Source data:
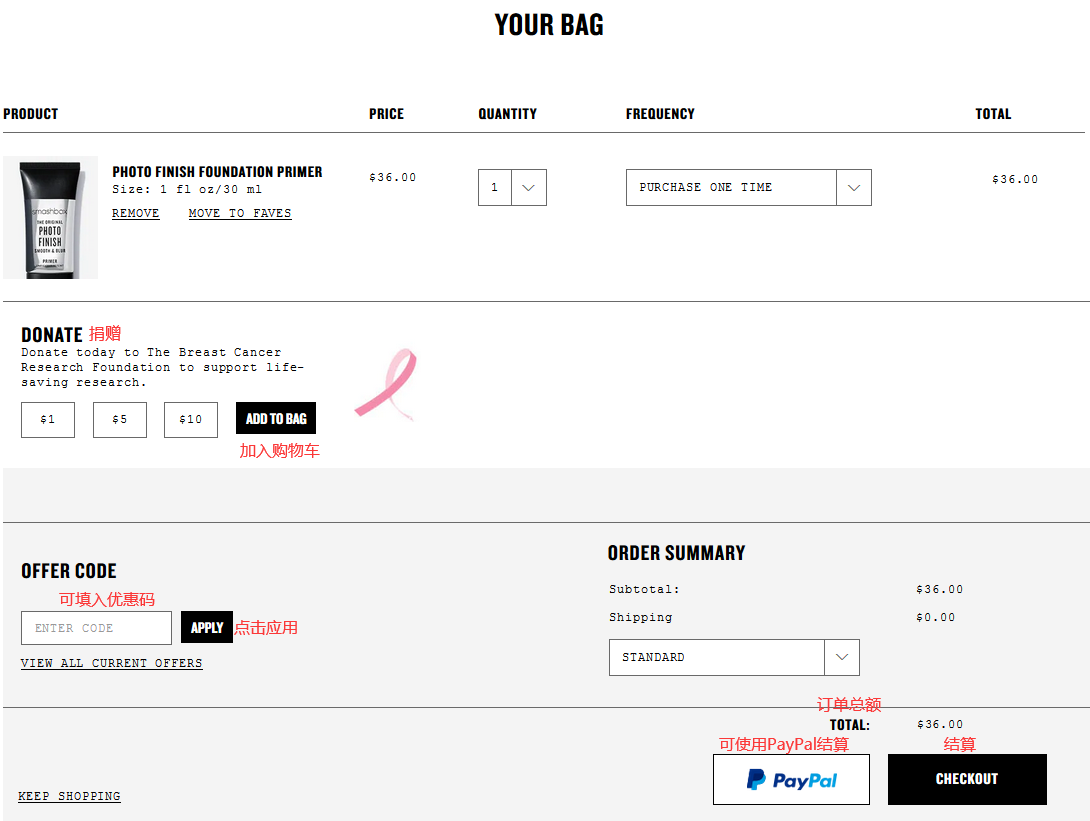Click the Photo Finish primer product image

point(50,217)
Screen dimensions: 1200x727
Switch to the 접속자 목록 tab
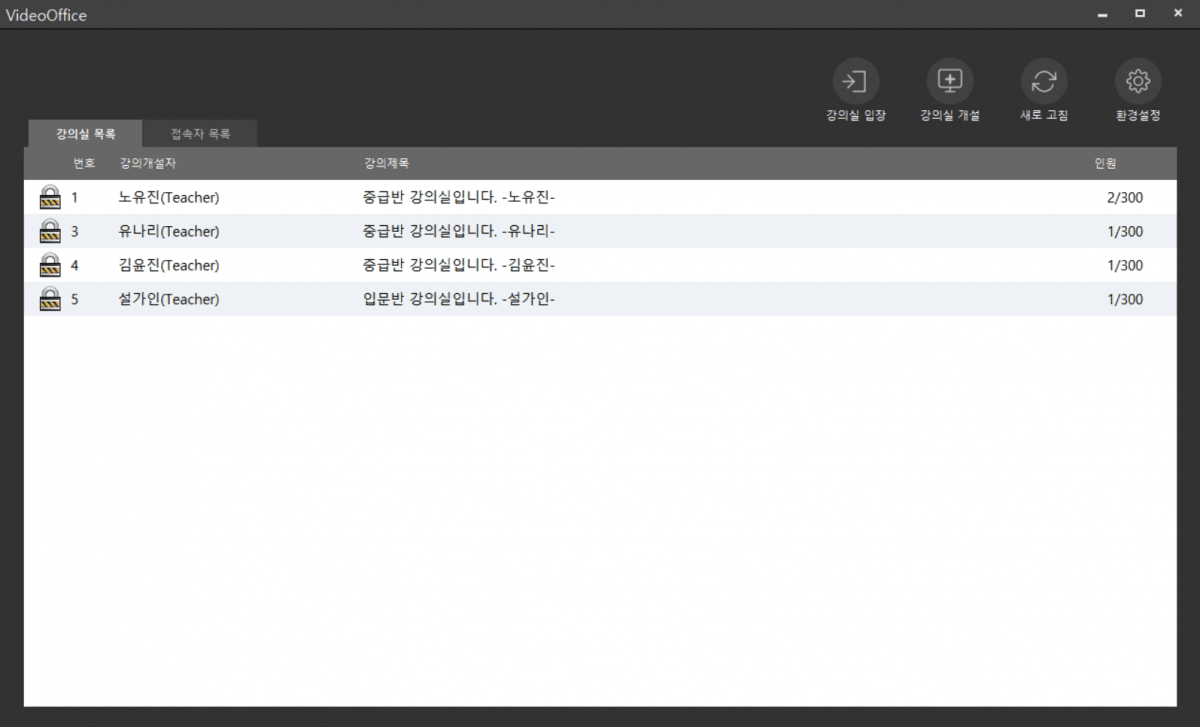pyautogui.click(x=200, y=134)
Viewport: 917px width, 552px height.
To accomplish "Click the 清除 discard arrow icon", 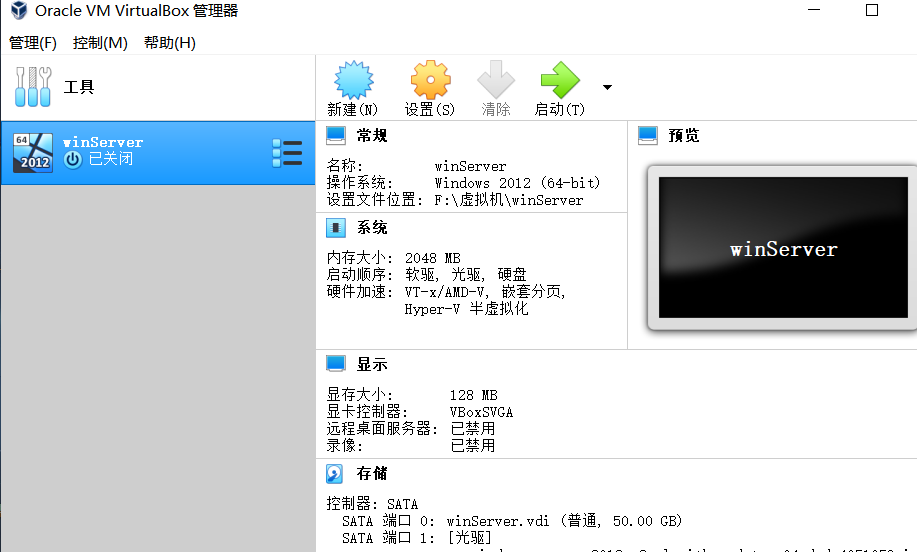I will point(496,80).
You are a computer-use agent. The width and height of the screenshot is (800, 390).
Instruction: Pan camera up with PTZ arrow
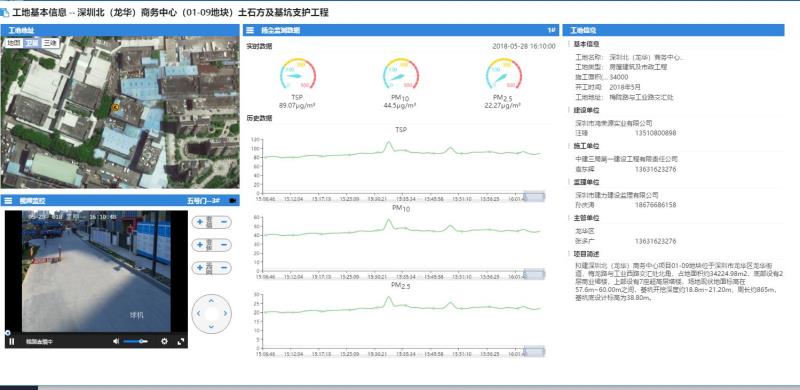click(x=211, y=301)
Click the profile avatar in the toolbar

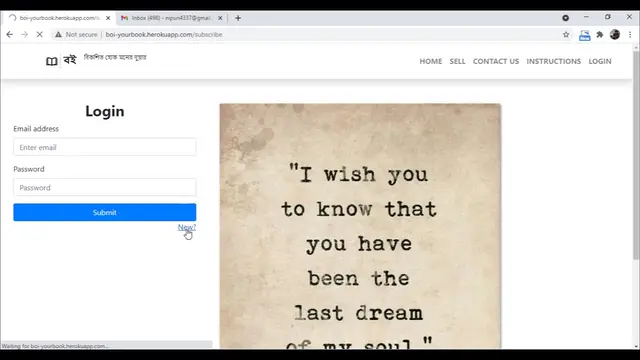tap(615, 35)
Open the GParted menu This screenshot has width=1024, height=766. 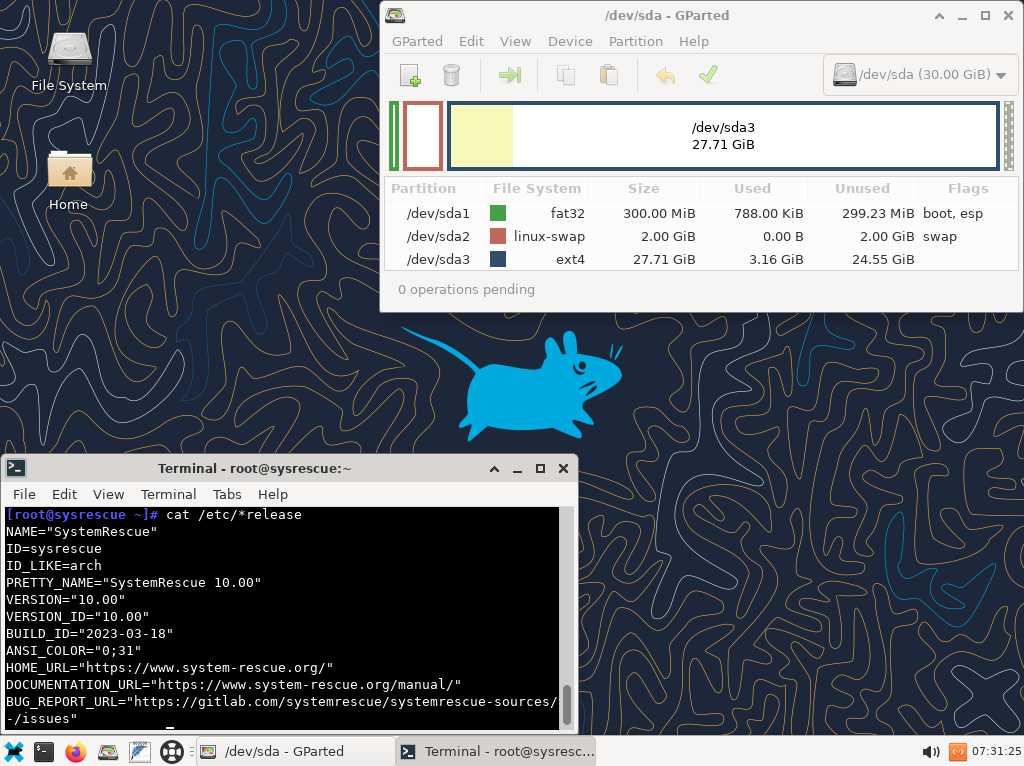[x=417, y=41]
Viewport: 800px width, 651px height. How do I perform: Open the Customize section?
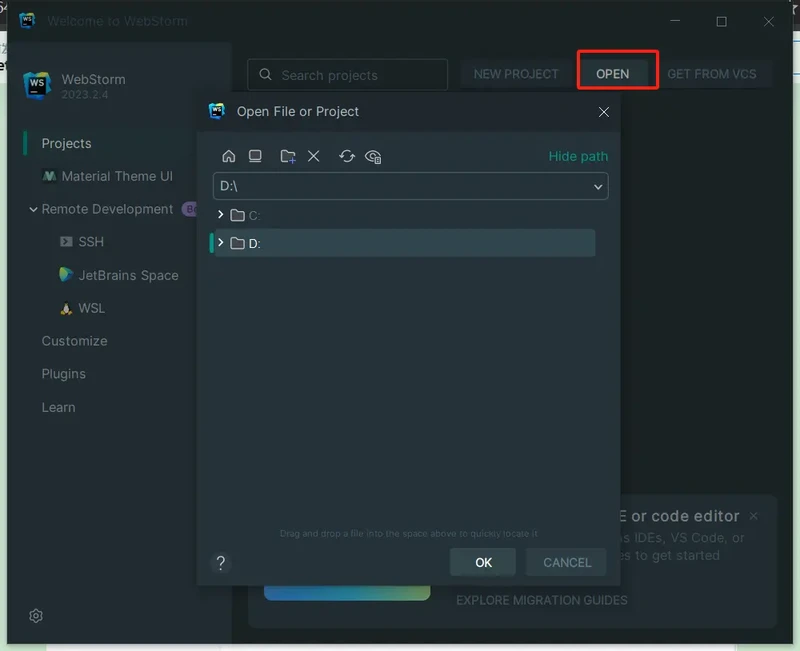coord(74,341)
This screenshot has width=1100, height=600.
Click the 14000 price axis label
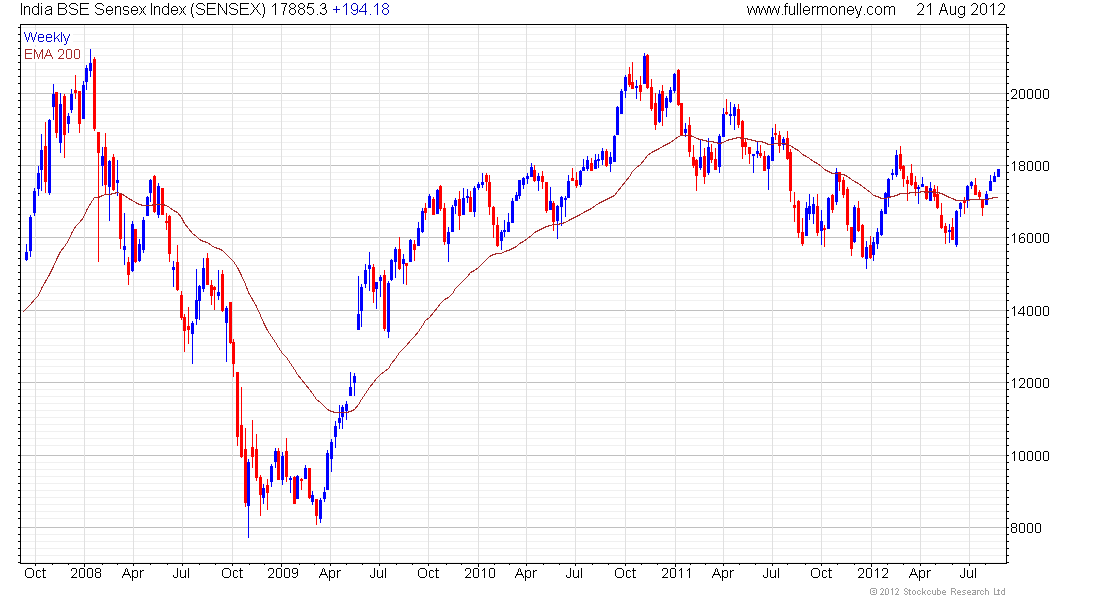click(x=1030, y=311)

HOW TO COMPLETE THIS TASK —
The range runs from the line containing "Viewport: 800px width, 651px" through the end of the entries; print those lines exactly and leave the pictures out.

RESPONSE BELOW —
Viewport: 800px width, 651px height. How do I perform: Open the Customize section?
coord(74,341)
This screenshot has width=1100, height=600.
Click the 14000 price axis label
click(x=1030, y=311)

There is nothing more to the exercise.